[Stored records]

------------------------------------------------------------------------

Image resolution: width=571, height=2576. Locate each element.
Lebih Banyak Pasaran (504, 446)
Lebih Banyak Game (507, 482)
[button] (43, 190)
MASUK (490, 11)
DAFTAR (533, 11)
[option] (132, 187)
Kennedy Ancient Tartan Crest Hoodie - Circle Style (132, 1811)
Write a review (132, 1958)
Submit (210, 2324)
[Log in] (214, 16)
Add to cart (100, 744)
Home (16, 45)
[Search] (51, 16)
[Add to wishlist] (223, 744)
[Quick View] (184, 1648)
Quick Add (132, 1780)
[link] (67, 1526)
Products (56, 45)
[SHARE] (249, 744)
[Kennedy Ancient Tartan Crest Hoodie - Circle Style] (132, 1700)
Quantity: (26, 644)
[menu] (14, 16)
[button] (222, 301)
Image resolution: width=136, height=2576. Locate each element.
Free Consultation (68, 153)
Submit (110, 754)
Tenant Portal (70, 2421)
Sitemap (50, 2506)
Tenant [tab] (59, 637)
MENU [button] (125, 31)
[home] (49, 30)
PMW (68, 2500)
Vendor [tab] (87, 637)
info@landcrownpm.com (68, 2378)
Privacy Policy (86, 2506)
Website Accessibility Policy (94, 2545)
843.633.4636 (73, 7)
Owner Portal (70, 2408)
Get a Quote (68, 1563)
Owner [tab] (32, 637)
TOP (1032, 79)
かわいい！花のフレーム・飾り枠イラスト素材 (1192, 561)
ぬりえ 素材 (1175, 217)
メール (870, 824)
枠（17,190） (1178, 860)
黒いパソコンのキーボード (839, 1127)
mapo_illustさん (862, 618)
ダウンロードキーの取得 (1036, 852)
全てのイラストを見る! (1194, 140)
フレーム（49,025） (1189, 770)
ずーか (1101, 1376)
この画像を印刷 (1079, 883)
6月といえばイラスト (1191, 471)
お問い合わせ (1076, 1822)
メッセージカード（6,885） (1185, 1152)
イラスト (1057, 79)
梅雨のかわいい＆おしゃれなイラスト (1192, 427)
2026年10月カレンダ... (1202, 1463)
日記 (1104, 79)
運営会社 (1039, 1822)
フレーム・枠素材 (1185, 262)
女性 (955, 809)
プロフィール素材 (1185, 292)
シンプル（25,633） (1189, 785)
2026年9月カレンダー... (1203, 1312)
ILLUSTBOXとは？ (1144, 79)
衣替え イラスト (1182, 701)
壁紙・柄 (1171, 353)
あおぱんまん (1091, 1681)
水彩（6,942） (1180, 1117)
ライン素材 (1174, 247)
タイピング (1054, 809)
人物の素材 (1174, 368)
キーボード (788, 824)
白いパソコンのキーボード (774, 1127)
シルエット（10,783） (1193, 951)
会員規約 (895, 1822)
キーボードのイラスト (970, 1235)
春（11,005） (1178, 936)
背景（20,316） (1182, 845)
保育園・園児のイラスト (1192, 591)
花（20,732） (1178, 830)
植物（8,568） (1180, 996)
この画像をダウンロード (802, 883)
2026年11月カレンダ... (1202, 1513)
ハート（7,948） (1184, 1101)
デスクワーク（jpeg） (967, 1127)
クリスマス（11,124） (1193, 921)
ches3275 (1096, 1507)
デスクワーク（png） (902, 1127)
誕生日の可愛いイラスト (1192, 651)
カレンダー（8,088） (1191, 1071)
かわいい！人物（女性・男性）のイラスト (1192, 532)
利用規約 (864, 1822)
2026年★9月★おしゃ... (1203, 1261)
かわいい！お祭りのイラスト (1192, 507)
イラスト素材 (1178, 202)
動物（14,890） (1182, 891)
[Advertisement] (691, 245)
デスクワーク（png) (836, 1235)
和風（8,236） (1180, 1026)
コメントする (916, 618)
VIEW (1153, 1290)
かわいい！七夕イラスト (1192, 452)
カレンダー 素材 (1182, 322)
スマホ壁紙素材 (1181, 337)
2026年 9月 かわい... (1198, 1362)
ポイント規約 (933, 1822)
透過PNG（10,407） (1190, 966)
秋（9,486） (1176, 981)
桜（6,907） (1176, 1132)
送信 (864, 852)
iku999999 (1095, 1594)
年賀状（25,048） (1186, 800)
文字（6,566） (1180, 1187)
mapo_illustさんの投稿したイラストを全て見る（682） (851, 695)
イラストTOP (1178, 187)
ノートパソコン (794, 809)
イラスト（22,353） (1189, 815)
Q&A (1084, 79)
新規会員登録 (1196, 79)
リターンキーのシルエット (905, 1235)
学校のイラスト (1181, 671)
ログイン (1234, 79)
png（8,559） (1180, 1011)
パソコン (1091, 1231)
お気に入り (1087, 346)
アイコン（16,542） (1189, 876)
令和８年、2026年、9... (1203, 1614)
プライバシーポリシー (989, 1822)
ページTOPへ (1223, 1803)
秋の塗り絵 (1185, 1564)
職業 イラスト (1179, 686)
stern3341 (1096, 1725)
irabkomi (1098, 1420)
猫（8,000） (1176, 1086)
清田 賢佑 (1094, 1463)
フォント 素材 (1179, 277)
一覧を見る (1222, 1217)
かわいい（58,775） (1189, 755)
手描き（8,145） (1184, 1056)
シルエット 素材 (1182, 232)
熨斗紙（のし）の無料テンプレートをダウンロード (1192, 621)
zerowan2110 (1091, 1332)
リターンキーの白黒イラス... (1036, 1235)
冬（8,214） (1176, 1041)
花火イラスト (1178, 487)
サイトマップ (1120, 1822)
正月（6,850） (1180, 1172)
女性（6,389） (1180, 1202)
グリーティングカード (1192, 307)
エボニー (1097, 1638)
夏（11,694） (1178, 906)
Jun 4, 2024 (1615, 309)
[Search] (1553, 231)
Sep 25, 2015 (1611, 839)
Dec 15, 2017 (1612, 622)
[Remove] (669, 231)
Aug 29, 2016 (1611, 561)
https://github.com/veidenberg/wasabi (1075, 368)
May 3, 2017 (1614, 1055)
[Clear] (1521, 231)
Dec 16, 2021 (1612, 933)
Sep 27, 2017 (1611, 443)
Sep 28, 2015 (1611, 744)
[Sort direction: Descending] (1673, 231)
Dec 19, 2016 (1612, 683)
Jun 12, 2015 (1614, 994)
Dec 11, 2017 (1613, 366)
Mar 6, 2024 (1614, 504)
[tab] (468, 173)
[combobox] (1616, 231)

------------------------------------------------------------------------

▶ **What to do**
Transcribe all records exactly as written.

▶ **Solution for this exercise**
Image resolution: width=571, height=2576. Locate each element.
Lebih Banyak Pasaran (504, 446)
Lebih Banyak Game (507, 482)
[button] (43, 190)
MASUK (490, 11)
DAFTAR (533, 11)
[option] (132, 187)
Kennedy Ancient Tartan Crest Hoodie - Circle Style (132, 1811)
Write a review (132, 1958)
Submit (210, 2324)
[Log in] (214, 16)
Add to cart (100, 744)
Home (16, 45)
[Search] (51, 16)
[Add to wishlist] (223, 744)
[Quick View] (184, 1648)
Quick Add (132, 1780)
[link] (67, 1526)
Products (56, 45)
[SHARE] (249, 744)
[Kennedy Ancient Tartan Crest Hoodie - Circle Style] (132, 1700)
Quantity: (26, 644)
[menu] (14, 16)
[button] (222, 301)
Image resolution: width=136, height=2576. Locate each element.
Free Consultation (68, 153)
Submit (110, 754)
Tenant Portal (70, 2421)
Sitemap (50, 2506)
Tenant [tab] (59, 637)
MENU [button] (125, 31)
[home] (49, 30)
PMW (68, 2500)
Vendor [tab] (87, 637)
info@landcrownpm.com (68, 2378)
Privacy Policy (86, 2506)
Website Accessibility Policy (94, 2545)
843.633.4636 (73, 7)
Owner Portal (70, 2408)
Get a Quote (68, 1563)
Owner [tab] (32, 637)
TOP (1032, 79)
かわいい！花のフレーム・飾り枠イラスト素材 (1192, 561)
ぬりえ 素材 (1175, 217)
メール (870, 824)
枠（17,190） (1178, 860)
黒いパソコンのキーボード (839, 1127)
mapo_illustさん (862, 618)
ダウンロードキーの取得 (1036, 852)
全てのイラストを見る! (1194, 140)
フレーム（49,025） (1189, 770)
ずーか (1101, 1376)
この画像を印刷 (1079, 883)
6月といえばイラスト (1191, 471)
お問い合わせ (1076, 1822)
メッセージカード（6,885） (1185, 1152)
イラスト (1057, 79)
梅雨のかわいい＆おしゃれなイラスト (1192, 427)
2026年10月カレンダ... (1202, 1463)
日記 (1104, 79)
運営会社 (1039, 1822)
フレーム・枠素材 (1185, 262)
女性 (955, 809)
プロフィール素材 (1185, 292)
シンプル（25,633） (1189, 785)
2026年9月カレンダー... (1203, 1312)
ILLUSTBOXとは？ (1144, 79)
衣替え イラスト (1182, 701)
壁紙・柄 (1171, 353)
あおぱんまん (1091, 1681)
水彩（6,942） (1180, 1117)
ライン素材 (1174, 247)
タイピング (1054, 809)
人物の素材 (1174, 368)
キーボード (788, 824)
白いパソコンのキーボード (774, 1127)
シルエット（10,783） (1193, 951)
会員規約 (895, 1822)
キーボードのイラスト (970, 1235)
春（11,005） (1178, 936)
背景（20,316） (1182, 845)
保育園・園児のイラスト (1192, 591)
花（20,732） (1178, 830)
植物（8,568） (1180, 996)
この画像をダウンロード (802, 883)
2026年11月カレンダ... (1202, 1513)
ハート（7,948） (1184, 1101)
デスクワーク（jpeg） (967, 1127)
クリスマス（11,124） (1193, 921)
ches3275 (1096, 1507)
デスクワーク（png） (902, 1127)
誕生日の可愛いイラスト (1192, 651)
カレンダー（8,088） (1191, 1071)
かわいい！人物（女性・男性）のイラスト (1192, 532)
利用規約 (864, 1822)
2026年★9月★おしゃ... (1203, 1261)
かわいい！お祭りのイラスト (1192, 507)
イラスト素材 (1178, 202)
動物（14,890） (1182, 891)
[Advertisement] (691, 245)
デスクワーク（png) (836, 1235)
和風（8,236） (1180, 1026)
コメントする (916, 618)
VIEW (1153, 1290)
かわいい！七夕イラスト (1192, 452)
カレンダー 素材 (1182, 322)
スマホ壁紙素材 (1181, 337)
2026年 9月 かわい... (1198, 1362)
ポイント規約 (933, 1822)
透過PNG（10,407） (1190, 966)
秋（9,486） (1176, 981)
桜（6,907） (1176, 1132)
送信 (864, 852)
iku999999 (1095, 1594)
年賀状（25,048） (1186, 800)
文字（6,566） (1180, 1187)
mapo_illustさんの投稿したイラストを全て見る（682） (851, 695)
イラストTOP (1178, 187)
ノートパソコン (794, 809)
イラスト（22,353） (1189, 815)
Q&A (1084, 79)
新規会員登録 (1196, 79)
リターンキーのシルエット (905, 1235)
学校のイラスト (1181, 671)
ログイン (1234, 79)
png（8,559） (1180, 1011)
パソコン (1091, 1231)
お気に入り (1087, 346)
アイコン（16,542） (1189, 876)
令和８年、2026年、9... (1203, 1614)
プライバシーポリシー (989, 1822)
ページTOPへ (1223, 1803)
秋の塗り絵 (1185, 1564)
職業 イラスト (1179, 686)
stern3341 (1096, 1725)
irabkomi (1098, 1420)
猫（8,000） (1176, 1086)
清田 賢佑 (1094, 1463)
フォント 素材 (1179, 277)
一覧を見る (1222, 1217)
かわいい（58,775） (1189, 755)
手描き（8,145） (1184, 1056)
シルエット 素材 (1182, 232)
熨斗紙（のし）の無料テンプレートをダウンロード (1192, 621)
zerowan2110 (1091, 1332)
リターンキーの白黒イラス... (1036, 1235)
冬（8,214） (1176, 1041)
花火イラスト (1178, 487)
サイトマップ (1120, 1822)
正月（6,850） (1180, 1172)
女性（6,389） (1180, 1202)
グリーティングカード (1192, 307)
エボニー (1097, 1638)
夏（11,694） (1178, 906)
Jun 4, 2024 (1615, 309)
[Search] (1553, 231)
Sep 25, 2015 (1611, 839)
Dec 15, 2017 (1612, 622)
[Remove] (669, 231)
Aug 29, 2016 (1611, 561)
https://github.com/veidenberg/wasabi (1075, 368)
May 3, 2017 (1614, 1055)
[Clear] (1521, 231)
Dec 16, 2021 (1612, 933)
Sep 27, 2017 (1611, 443)
Sep 28, 2015 (1611, 744)
[Sort direction: Descending] (1673, 231)
Dec 19, 2016 (1612, 683)
Jun 12, 2015 (1614, 994)
Dec 11, 2017 (1613, 366)
Mar 6, 2024 (1614, 504)
[tab] (468, 173)
[combobox] (1616, 231)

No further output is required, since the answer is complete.